A word-for-word restatement of the listing is the only acceptable answer.
==== INPUT FOR THIS TASK
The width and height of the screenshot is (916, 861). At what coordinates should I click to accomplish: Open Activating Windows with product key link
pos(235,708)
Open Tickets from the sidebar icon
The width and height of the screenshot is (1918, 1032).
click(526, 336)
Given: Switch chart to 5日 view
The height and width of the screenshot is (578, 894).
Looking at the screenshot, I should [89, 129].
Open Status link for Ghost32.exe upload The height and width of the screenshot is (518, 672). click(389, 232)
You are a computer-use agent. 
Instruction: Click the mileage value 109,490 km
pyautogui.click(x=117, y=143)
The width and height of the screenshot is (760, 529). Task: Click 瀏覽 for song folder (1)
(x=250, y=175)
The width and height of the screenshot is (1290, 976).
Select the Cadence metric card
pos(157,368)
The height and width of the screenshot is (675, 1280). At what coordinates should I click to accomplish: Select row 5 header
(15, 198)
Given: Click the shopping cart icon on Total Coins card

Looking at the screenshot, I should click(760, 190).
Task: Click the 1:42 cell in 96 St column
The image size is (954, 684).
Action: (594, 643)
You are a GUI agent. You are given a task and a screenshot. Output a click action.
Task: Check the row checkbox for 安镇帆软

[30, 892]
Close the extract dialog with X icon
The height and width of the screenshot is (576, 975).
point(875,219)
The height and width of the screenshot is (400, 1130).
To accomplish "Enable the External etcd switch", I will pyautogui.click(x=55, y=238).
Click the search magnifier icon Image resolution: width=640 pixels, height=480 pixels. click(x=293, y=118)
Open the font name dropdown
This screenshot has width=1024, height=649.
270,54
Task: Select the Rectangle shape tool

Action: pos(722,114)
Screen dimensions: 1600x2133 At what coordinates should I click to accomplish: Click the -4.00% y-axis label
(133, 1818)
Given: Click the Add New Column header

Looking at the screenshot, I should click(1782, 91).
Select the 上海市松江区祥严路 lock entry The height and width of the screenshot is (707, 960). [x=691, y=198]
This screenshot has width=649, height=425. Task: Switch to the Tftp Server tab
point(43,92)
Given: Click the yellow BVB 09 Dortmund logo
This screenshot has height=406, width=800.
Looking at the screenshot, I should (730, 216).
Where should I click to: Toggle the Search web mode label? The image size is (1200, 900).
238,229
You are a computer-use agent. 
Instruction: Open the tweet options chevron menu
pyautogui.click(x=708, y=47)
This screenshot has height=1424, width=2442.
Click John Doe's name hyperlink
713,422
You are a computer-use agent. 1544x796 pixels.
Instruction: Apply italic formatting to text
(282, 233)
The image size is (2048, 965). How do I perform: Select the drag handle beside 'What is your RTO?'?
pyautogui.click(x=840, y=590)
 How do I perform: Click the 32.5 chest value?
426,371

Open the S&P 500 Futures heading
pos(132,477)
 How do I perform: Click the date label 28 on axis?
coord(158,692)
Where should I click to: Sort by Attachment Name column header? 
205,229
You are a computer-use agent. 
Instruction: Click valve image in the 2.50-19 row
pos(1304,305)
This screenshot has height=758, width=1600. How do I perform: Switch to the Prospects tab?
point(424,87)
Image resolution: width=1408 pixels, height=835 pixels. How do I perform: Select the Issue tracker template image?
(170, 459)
========
— ANSWER BOX —
The width and height of the screenshot is (916, 861). At what coordinates should I click to accomplish: Open Activating Windows with product key link
pos(235,708)
Open Tickets from the sidebar icon
The width and height of the screenshot is (1918, 1032).
click(526, 336)
Given: Switch chart to 5日 view
The height and width of the screenshot is (578, 894).
Looking at the screenshot, I should [89, 129].
Open Status link for Ghost32.exe upload The height and width of the screenshot is (518, 672). click(389, 232)
You are a computer-use agent. 
Instruction: Click the mileage value 109,490 km
pyautogui.click(x=117, y=143)
The width and height of the screenshot is (760, 529). Task: Click 瀏覽 for song folder (1)
(x=250, y=175)
The width and height of the screenshot is (1290, 976).
Select the Cadence metric card
pos(157,368)
The height and width of the screenshot is (675, 1280). At what coordinates should I click to accomplish: Select row 5 header
(15, 198)
Given: Click the shopping cart icon on Total Coins card

Looking at the screenshot, I should click(760, 190).
Task: Click the 1:42 cell in 96 St column
The image size is (954, 684).
Action: (594, 643)
You are a GUI agent. You are given a task and a screenshot. Output a click action.
Task: Check the row checkbox for 安镇帆软

[30, 892]
Close the extract dialog with X icon
The height and width of the screenshot is (576, 975).
point(875,219)
The height and width of the screenshot is (400, 1130).
To accomplish "Enable the External etcd switch", I will pyautogui.click(x=55, y=238).
Click the search magnifier icon Image resolution: width=640 pixels, height=480 pixels. click(x=293, y=118)
Open the font name dropdown
This screenshot has width=1024, height=649.
270,54
Task: Select the Rectangle shape tool

Action: pos(722,114)
Screen dimensions: 1600x2133 At what coordinates should I click to accomplish: Click the -4.00% y-axis label
(133, 1818)
Given: Click the Add New Column header

Looking at the screenshot, I should click(1782, 91).
Select the 上海市松江区祥严路 lock entry The height and width of the screenshot is (707, 960). [x=691, y=198]
This screenshot has width=649, height=425. Task: Switch to the Tftp Server tab
point(43,92)
Given: Click the yellow BVB 09 Dortmund logo
This screenshot has height=406, width=800.
Looking at the screenshot, I should (730, 216).
Where should I click to: Toggle the Search web mode label? The image size is (1200, 900).
238,229
You are a computer-use agent. 
Instruction: Open the tweet options chevron menu
pyautogui.click(x=708, y=47)
This screenshot has height=1424, width=2442.
Click John Doe's name hyperlink
713,422
You are a computer-use agent. 1544x796 pixels.
Instruction: Apply italic formatting to text
(282, 233)
The image size is (2048, 965). How do I perform: Select the drag handle beside 'What is your RTO?'?
pyautogui.click(x=840, y=590)
 How do I perform: Click the 32.5 chest value?
426,371

Open the S&P 500 Futures heading
pos(132,477)
 How do I perform: Click the date label 28 on axis?
coord(158,692)
Where should I click to: Sort by Attachment Name column header? 
205,229
You are a computer-use agent. 
Instruction: Click valve image in the 2.50-19 row
pos(1304,305)
This screenshot has height=758, width=1600. How do I perform: Switch to the Prospects tab?
point(424,87)
Image resolution: width=1408 pixels, height=835 pixels. How do I perform: Select the Issue tracker template image?
(170, 459)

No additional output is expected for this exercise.